伤痕

Posted: September 7, 2009 in 1

Hello. Its still been quite a bad week for me.. a bad bad wan and lots of emotions and feelings were so mixed up and bad thoughts keep appearing and flashing in my head maybe there are too much stress for me to handle and problems for me to face when its just purely 1 more weeks before i go in to sit. I still had not plan for my stuff and this week is gonna be the busiest week for me to go and thats it.

thats what im planning:

7/9: do all my work, complete all required work that to be done
8/9: rest!! meet my father and maybe at nite to do my work also
9/9: work! and at nite to meet up with the poly mates to celebrate ruru birthday
10/9: meeting up with some friends which is definately..
11/9: chiong whole nite??
12/9-13/9: work and rest and maybe everything will be done and go cut botak
14/9: rest and emo whole day.
15/9: 830am go tekong pew pew pew~

lots of planning and lots of work gonna do. and of cuz i need to switch back my american timing back to the singapore timing which means starting from thursday nite i must sleep at 11 every nite and try to wake up and 6 in the morning to go catch spider. just like wat i am doing now..
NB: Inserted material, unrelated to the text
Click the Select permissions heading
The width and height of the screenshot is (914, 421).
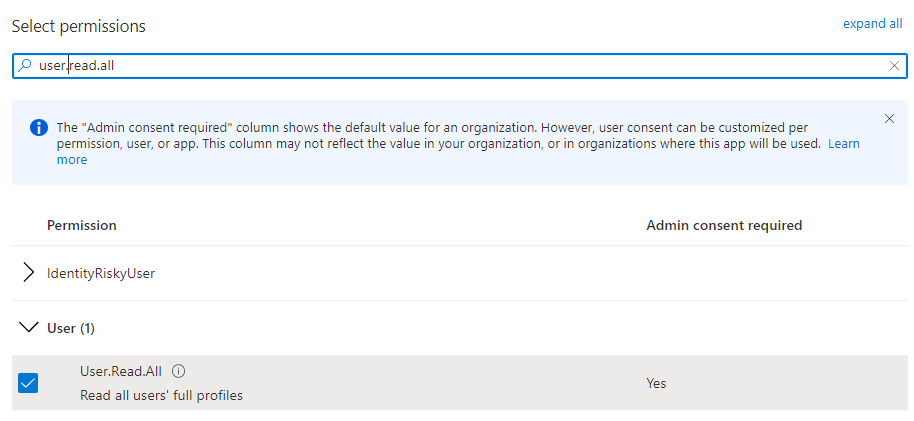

i dont like people to use money to apply authority and thought can climb above people head. i believe in 风水轮流转,people cant enjoy success all the while and will not taste the bitter of hardship all the while wan. problems that consist about money matters is not a problem. i will remember this when some bitch says this to me, the rich says so and the poor cant oppose.

when everyone is pushing me to the limits, i cant just stand at 1 corner and do nothing, its time for me to take some action back before everyone really thought that i can take on every problem i got. i have learnt a big lesson this week, human really cannot be kind hearted, the more wicked hearted u are, the more success u will be in life and the more money u gonna gain from it.